WHAT TO DO
Return every line of the data exactly as it stands.
[[ RECORD EXCERPTS open ]]
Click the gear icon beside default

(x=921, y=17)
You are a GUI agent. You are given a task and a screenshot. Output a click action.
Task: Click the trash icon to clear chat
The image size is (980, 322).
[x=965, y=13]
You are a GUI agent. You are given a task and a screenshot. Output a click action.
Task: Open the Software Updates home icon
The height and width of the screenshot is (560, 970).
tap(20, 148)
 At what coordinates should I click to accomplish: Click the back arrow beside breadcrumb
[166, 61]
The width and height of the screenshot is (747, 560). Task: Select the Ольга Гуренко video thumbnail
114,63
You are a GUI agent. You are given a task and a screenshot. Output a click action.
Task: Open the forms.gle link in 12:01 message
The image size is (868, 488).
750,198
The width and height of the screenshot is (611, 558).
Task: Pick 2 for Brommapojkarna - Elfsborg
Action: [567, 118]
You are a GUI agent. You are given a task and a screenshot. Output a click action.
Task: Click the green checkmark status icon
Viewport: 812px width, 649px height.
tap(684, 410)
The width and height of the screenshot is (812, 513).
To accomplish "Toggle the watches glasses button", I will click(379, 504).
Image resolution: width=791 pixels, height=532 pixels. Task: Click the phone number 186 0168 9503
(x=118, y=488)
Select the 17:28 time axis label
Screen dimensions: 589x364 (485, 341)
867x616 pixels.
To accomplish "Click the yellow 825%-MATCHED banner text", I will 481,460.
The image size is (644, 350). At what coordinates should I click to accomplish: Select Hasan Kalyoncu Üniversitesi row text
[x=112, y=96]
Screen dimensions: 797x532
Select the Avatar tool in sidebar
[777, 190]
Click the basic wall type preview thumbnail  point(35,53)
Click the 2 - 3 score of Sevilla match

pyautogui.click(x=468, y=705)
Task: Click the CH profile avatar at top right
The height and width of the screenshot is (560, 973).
[[ RECORD EXCERPTS closed ]]
FINISHED EXERCISE
Click the gear icon beside default

(x=921, y=17)
You are a GUI agent. You are given a task and a screenshot. Output a click action.
Task: Click the trash icon to clear chat
The image size is (980, 322).
[x=965, y=13]
You are a GUI agent. You are given a task and a screenshot. Output a click action.
Task: Open the Software Updates home icon
The height and width of the screenshot is (560, 970).
tap(20, 148)
 At what coordinates should I click to accomplish: Click the back arrow beside breadcrumb
[166, 61]
The width and height of the screenshot is (747, 560). Task: Select the Ольга Гуренко video thumbnail
114,63
You are a GUI agent. You are given a task and a screenshot. Output a click action.
Task: Open the forms.gle link in 12:01 message
The image size is (868, 488).
750,198
The width and height of the screenshot is (611, 558).
Task: Pick 2 for Brommapojkarna - Elfsborg
Action: [567, 118]
You are a GUI agent. You are given a task and a screenshot. Output a click action.
Task: Click the green checkmark status icon
Viewport: 812px width, 649px height.
tap(684, 410)
The width and height of the screenshot is (812, 513).
To accomplish "Toggle the watches glasses button", I will click(379, 504).
Image resolution: width=791 pixels, height=532 pixels. Task: Click the phone number 186 0168 9503
(x=118, y=488)
Select the 17:28 time axis label
Screen dimensions: 589x364 (485, 341)
867x616 pixels.
To accomplish "Click the yellow 825%-MATCHED banner text", I will 481,460.
The image size is (644, 350). At what coordinates should I click to accomplish: Select Hasan Kalyoncu Üniversitesi row text
[x=112, y=96]
Screen dimensions: 797x532
Select the Avatar tool in sidebar
[777, 190]
Click the basic wall type preview thumbnail  point(35,53)
Click the 2 - 3 score of Sevilla match

pyautogui.click(x=468, y=705)
Task: Click the CH profile avatar at top right
The height and width of the screenshot is (560, 973).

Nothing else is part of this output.